### DOCUMENT EXTRACT:

>>

The Truth about Loneliness & Motherhood
I’m so excited about today’s post because, a. this is a topic that is not discussed enough, and b. you’re going to get the perspective of four other Chicago mamas on the topic! For today’s motherhood post, I’ve partnered with Shaheen, Kelly, Emily and Arin and you can read about their thoughts on the topic of loneliness.
This is a post I’ve wanted to write for a long time, but every time I sat down to write it, I felt a little guilty. Why? Because, even though I do feel lonely sometimes, I also know how truly lucky I am to be a mom. Getting pregnant is something that we think should happen naturally and easily, but it doesn’t always work out that way. While we fortunately didn’t deal with infertility issues, I had close friends who struggled with getting and staying pregnant and I’ll never forget the pain I felt for them during those tough moments. That being said, I feel completely blessed to have been given such a wonderful gift and I hate complaining about something so truly wonderful.
But, motherhood is tough.

<<

### TASK 1:
Which mamas does the loneliness and motherhood post name as partners for the post?
### TASK 2:
Rewrite the loneliness and motherhood post between "The Truth about" and "topic of loneliness.", inclusive, replacing "mamas" with "moms".
### TASK 3:
Answer these questions from the loneliness and motherhood post:
(a) How many other Chicago mamas give their perspective?
(b) How did the writer feel every time she sat down to write the post?
(c) What did the writer's close friends struggle with?
The data come from a different source than the loneliness and motherhood post.

### RECORDS SUPPLIED:

>>

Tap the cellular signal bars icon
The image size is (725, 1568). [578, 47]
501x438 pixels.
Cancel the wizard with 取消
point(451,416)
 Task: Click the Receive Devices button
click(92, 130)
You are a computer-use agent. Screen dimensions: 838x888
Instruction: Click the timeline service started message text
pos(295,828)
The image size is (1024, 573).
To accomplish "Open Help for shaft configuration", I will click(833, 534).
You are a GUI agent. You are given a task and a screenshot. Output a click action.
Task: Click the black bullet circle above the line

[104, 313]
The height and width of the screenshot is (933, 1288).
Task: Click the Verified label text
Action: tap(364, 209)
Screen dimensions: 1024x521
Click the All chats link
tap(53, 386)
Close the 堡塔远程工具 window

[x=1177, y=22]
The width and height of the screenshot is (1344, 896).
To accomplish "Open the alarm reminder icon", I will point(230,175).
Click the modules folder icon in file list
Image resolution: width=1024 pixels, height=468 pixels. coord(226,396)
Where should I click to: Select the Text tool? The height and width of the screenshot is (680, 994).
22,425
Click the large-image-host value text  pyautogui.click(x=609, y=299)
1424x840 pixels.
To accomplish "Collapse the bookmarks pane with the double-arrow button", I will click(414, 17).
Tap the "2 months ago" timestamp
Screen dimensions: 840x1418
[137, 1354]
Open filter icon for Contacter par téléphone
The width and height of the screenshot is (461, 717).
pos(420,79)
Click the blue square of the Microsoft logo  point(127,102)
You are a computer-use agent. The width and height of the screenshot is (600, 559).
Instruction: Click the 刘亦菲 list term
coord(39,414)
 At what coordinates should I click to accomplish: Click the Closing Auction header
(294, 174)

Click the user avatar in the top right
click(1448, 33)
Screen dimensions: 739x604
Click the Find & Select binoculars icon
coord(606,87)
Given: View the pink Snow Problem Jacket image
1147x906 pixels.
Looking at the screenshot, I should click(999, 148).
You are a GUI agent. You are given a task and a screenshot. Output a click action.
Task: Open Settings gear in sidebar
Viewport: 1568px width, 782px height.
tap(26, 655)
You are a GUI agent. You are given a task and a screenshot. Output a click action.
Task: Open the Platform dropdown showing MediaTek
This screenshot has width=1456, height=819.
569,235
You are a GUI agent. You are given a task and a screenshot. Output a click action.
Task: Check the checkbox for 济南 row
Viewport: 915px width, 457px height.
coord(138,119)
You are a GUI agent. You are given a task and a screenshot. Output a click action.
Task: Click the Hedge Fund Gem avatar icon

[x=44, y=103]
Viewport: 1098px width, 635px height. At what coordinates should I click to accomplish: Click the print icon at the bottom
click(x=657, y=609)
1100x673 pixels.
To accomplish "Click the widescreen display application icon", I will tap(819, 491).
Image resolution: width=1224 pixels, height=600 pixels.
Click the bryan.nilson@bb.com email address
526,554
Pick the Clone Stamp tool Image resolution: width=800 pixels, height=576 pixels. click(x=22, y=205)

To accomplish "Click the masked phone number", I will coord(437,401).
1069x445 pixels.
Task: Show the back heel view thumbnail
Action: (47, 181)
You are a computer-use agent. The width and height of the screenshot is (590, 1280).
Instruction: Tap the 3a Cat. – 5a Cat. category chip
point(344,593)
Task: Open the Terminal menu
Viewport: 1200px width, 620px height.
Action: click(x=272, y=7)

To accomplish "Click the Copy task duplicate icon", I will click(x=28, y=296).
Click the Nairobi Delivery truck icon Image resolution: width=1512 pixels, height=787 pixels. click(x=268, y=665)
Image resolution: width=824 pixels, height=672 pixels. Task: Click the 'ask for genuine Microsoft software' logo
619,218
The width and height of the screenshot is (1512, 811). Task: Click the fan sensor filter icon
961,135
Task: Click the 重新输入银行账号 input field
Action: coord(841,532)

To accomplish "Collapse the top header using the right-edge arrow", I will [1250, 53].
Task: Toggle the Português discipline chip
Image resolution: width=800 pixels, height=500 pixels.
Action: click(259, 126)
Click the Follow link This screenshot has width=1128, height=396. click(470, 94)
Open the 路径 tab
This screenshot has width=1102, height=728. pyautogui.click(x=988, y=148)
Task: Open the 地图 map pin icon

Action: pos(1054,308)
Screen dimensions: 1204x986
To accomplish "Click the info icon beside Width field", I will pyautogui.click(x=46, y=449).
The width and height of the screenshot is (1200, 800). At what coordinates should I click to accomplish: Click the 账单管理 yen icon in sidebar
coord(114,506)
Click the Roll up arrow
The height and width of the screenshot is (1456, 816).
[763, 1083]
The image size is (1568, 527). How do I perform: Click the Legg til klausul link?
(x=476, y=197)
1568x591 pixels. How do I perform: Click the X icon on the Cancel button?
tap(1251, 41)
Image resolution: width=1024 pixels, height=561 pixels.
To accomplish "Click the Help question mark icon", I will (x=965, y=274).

<<

### PROBLEM SOLUTION 1:
Shaheen, Kelly, Emily, Arin

### PROBLEM SOLUTION 2:
The Truth about Loneliness & Motherhood
I’m so excited about today’s post because, a. this is a topic that is not discussed enough, and b. you’re going to get the perspective of four other Chicago moms on the topic! For today’s motherhood post, I’ve partnered with Shaheen, Kelly, Emily and Arin and you can read about their thoughts on the topic of loneliness.

### PROBLEM SOLUTION 3:
(a) Four.
(b) A little guilty.
(c) Getting and staying pregnant.